── TEXT EXTRACT ──
|Could Penguin be looking at patterns in a whole new way?|
It's my understanding that Penguin and Panda are very sophisticated algorithms that have to be run periodically in conjunction with the main always-running algorithm, and they may require seriously massive computing power. This suggests to me that they must both being doing something that is beyond the main algo's capabilities, or something that can't be worked into the main algo - otherwise, why have them? Panda, for example, was trying to weed out content that wasn't exactly dupe, but was still of little if any value - that's a pretty ambitious goal for an algorithm.
Therefore, it seems to me we should assume Penguin is similarly sophisticated - either evaluating something the main algo can't, or evaluating something much better or more profoundly than the main algo does. While Google's stated intentions with Panda made it pretty clear Panda was doing things the main algo had never even tried to do, their statements about Penguin were simply that it targeted spam and SEO tactics - tactics the main algo has always tried to detect and penalize. So what is Penguin doing that the main algo can't do, or can't do as well? What's Penguin doing that's worth the cost of its development and deployment?
───
── RECORDS ──
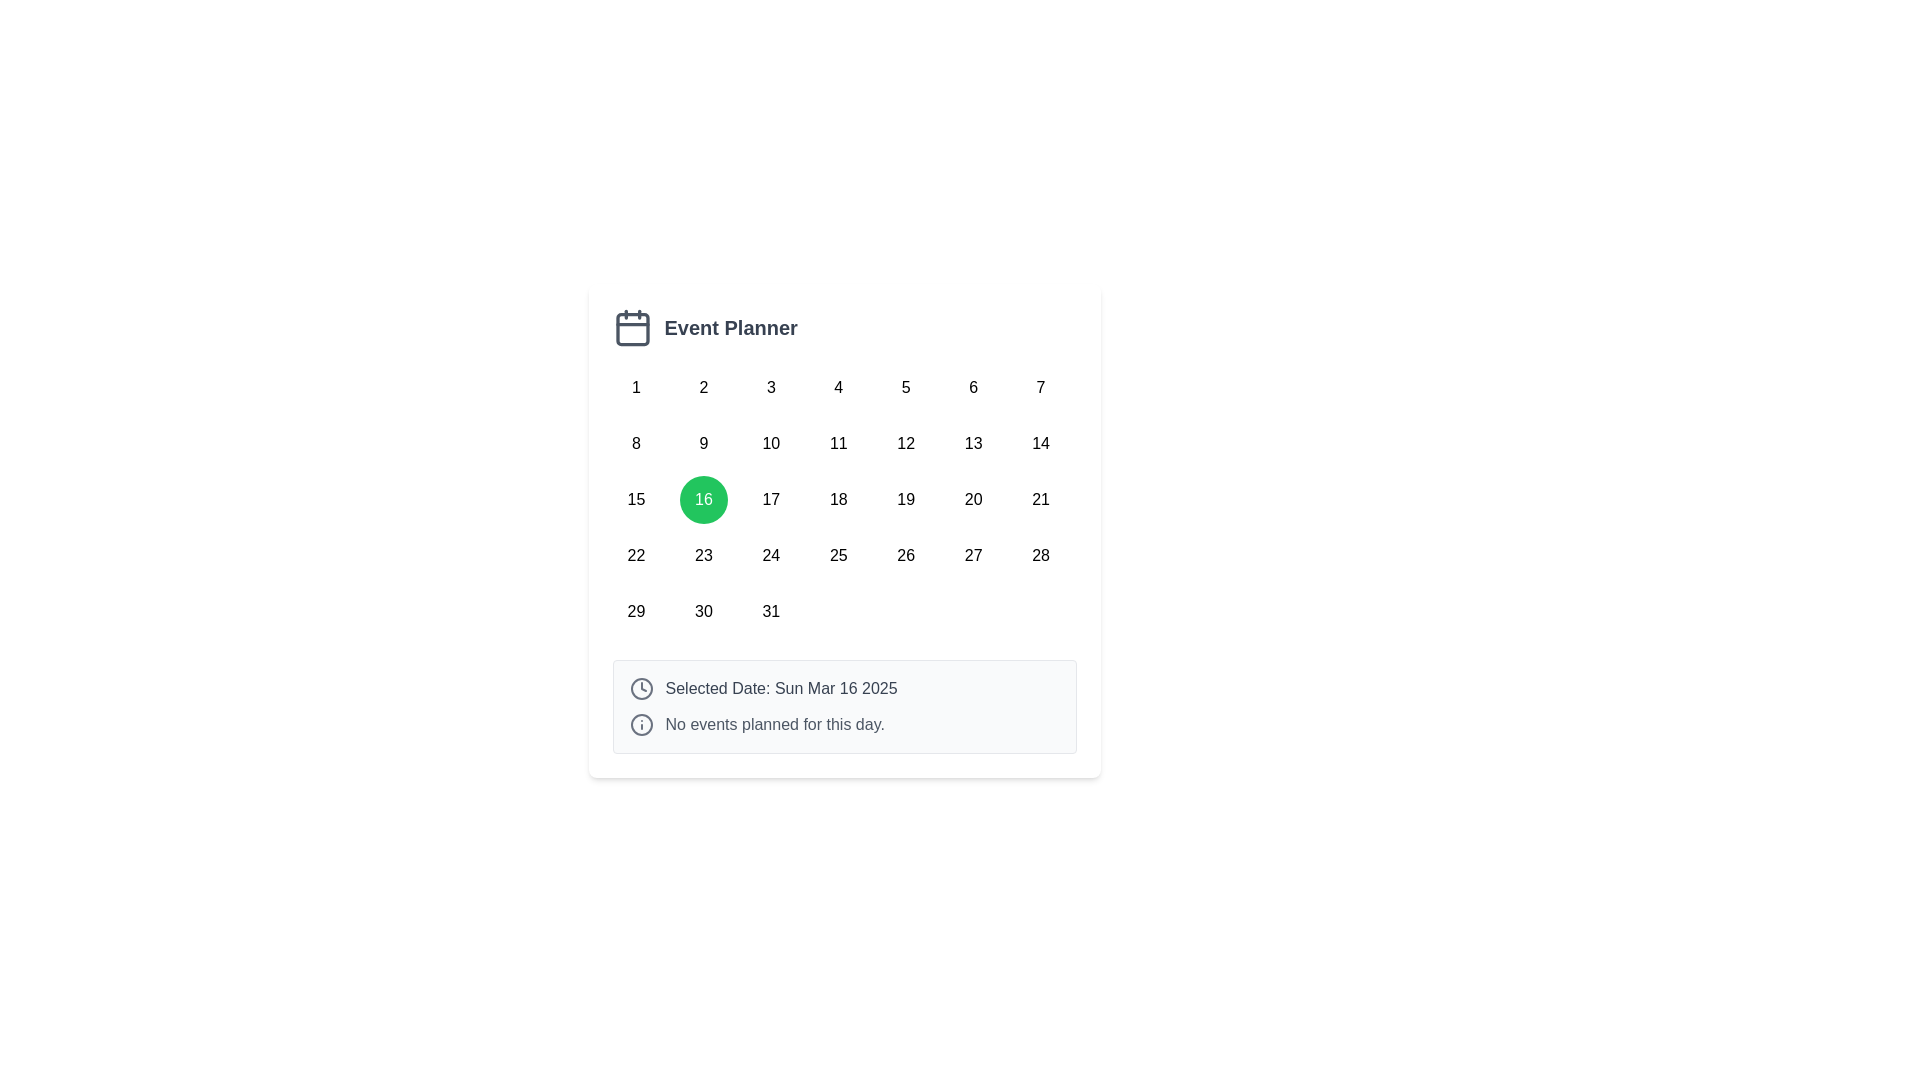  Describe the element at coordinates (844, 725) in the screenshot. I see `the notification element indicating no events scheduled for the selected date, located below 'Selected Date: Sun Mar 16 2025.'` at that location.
───
── RECORDS ──
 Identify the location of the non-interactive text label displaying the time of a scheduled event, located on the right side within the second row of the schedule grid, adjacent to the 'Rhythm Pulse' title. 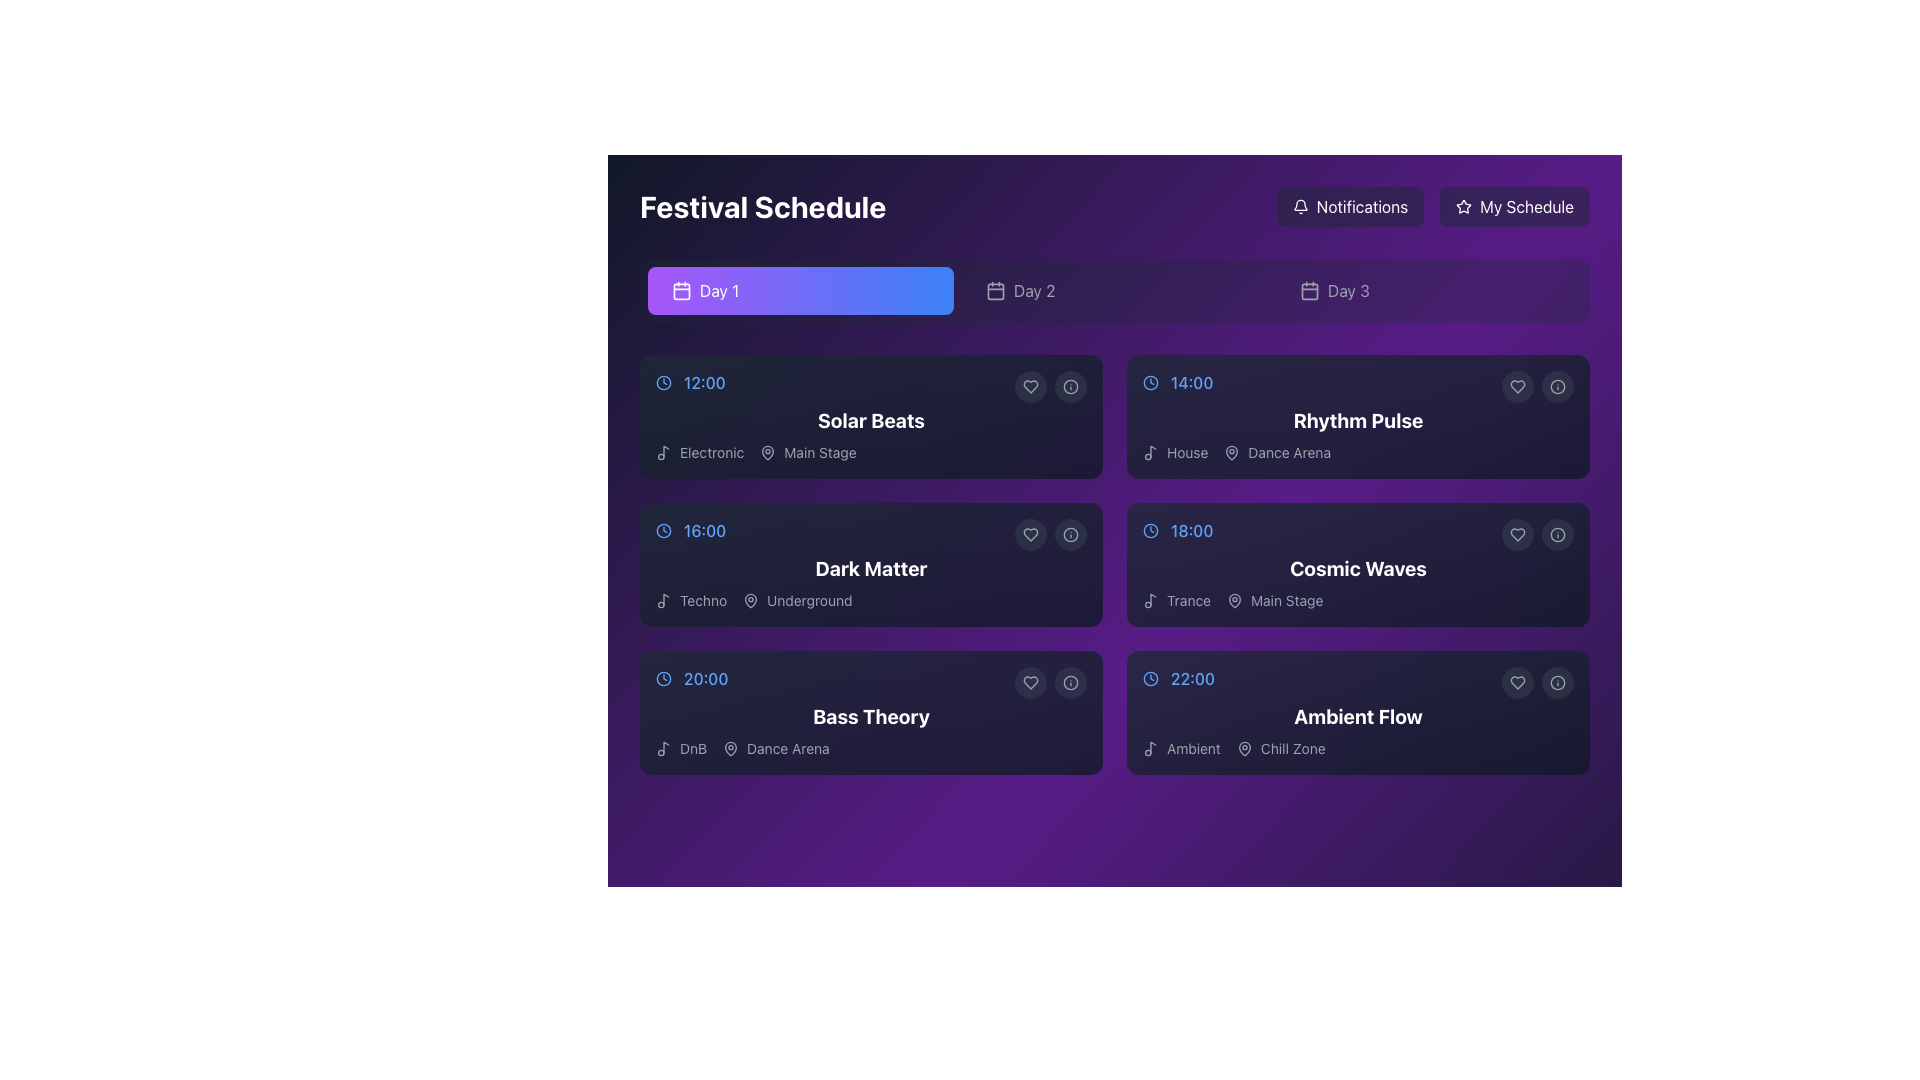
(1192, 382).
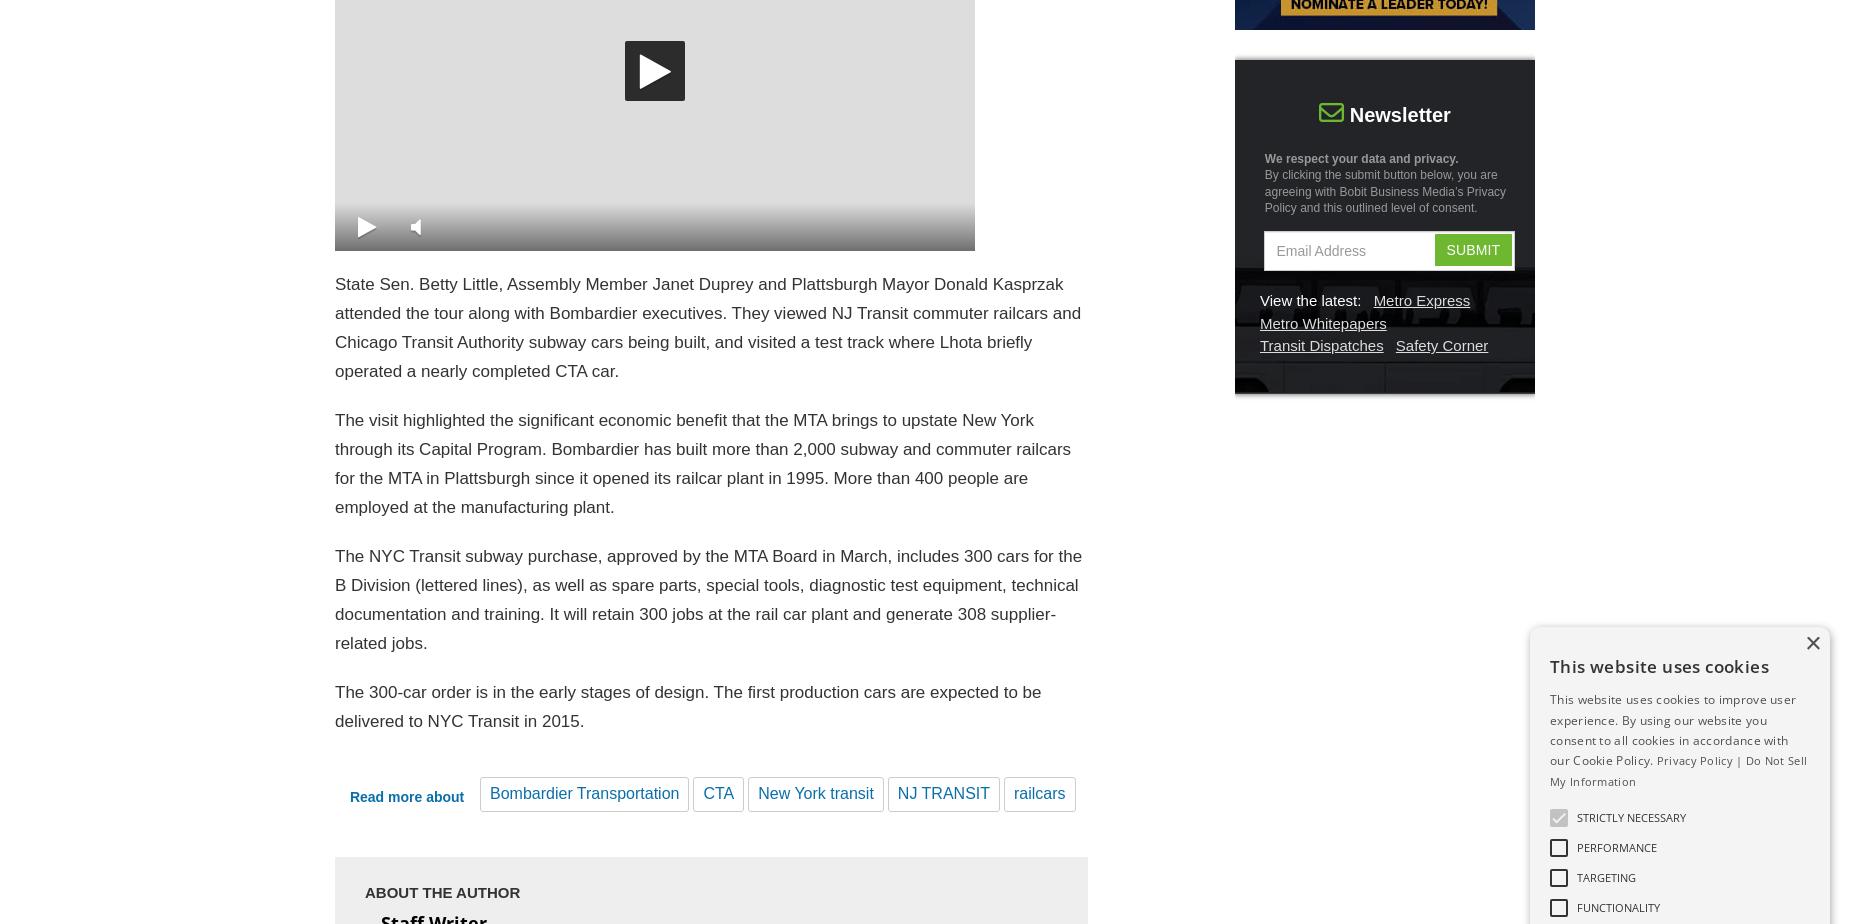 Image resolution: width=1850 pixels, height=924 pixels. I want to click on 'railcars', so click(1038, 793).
───
SET EXERCISE 1: From the Penguin forum post above, write out the stretch from "Therefore, it seems" through "development and deployment?".
SET EXERCISE 2: In the Penguin forum post, why does the poster conclude that Penguin and Panda must be doing something beyond the main algorithm's capabilities? Answer in one to three sentences.

EXERCISE RESULT 1:
Therefore, it seems to me we should assume Penguin is similarly sophisticated - either evaluating something the main algo can't, or evaluating something much better or more profoundly than the main algo does. While Google's stated intentions with Panda made it pretty clear Panda was doing things the main algo had never even tried to do, their statements about Penguin were simply that it targeted spam and SEO tactics - tactics the main algo has always tried to detect and penalize. So what is Penguin doing that the main algo can't do, or can't do as well? What's Penguin doing that's worth the cost of its development and deployment?

EXERCISE RESULT 2: The poster understands that both are very sophisticated algorithms that must be run periodically alongside the always-running main algorithm and may need massive computing power. If they only did what the main algorithm could already do, there would be no reason to have them.